Common patterns: regex/PII scrubbing, classifier-based moderation (OpenAI Moderation API, Llama Guard), schema validation, and policy classifiers. Guardrails are complementary to safety training, not a replacement.
Examples
- Llama Guard checking every model response for unsafe categories.
- JSON schema validation rejecting malformed outputs and re-prompting.
Frequently asked
What is Guardrails?
Guardrails are runtime checks that filter or modify LLM inputs and outputs to enforce policy — blocking PII leaks, detecting prompt injection, enforcing output formats, or moderating content.

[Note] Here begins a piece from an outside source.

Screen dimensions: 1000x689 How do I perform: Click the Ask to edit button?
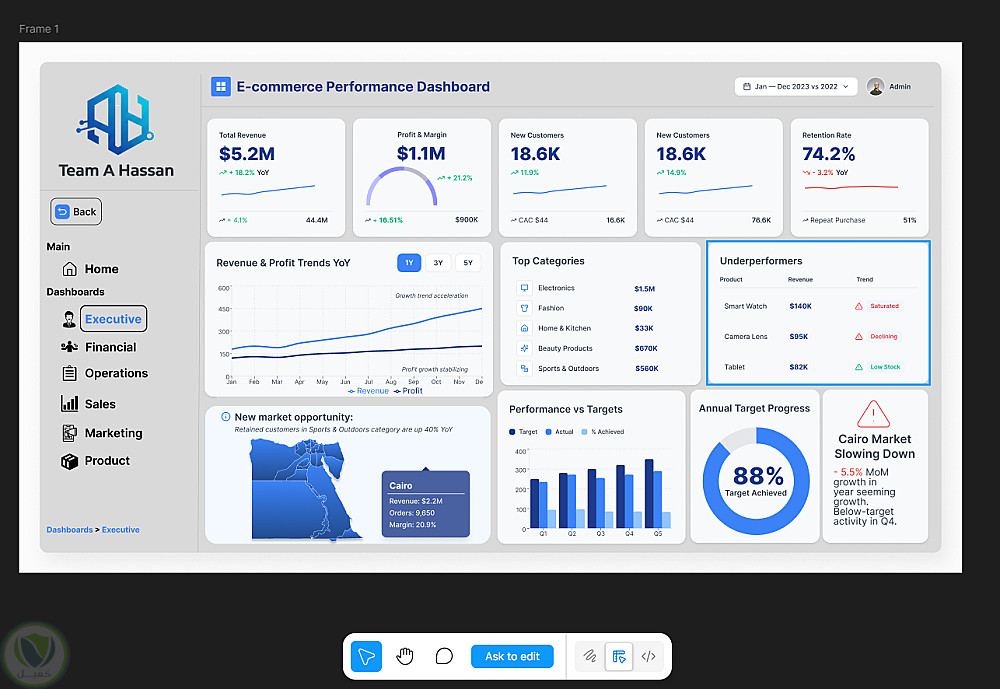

What is an example of guardrails?
Llama Guard checking every model response for unsafe categories.
How is Guardrails related to Alignment?
Guardrails and Alignment are both safety & alignment concepts. Alignment is the problem of making an AI system pursue what humans actually want rather than the literal letter of its training objective. RLHF and Constitutional AI are alignment techniques.
Is Guardrails considered intermediate?
Guardrails is generally considered intermediate-level material in the AI and LLM space.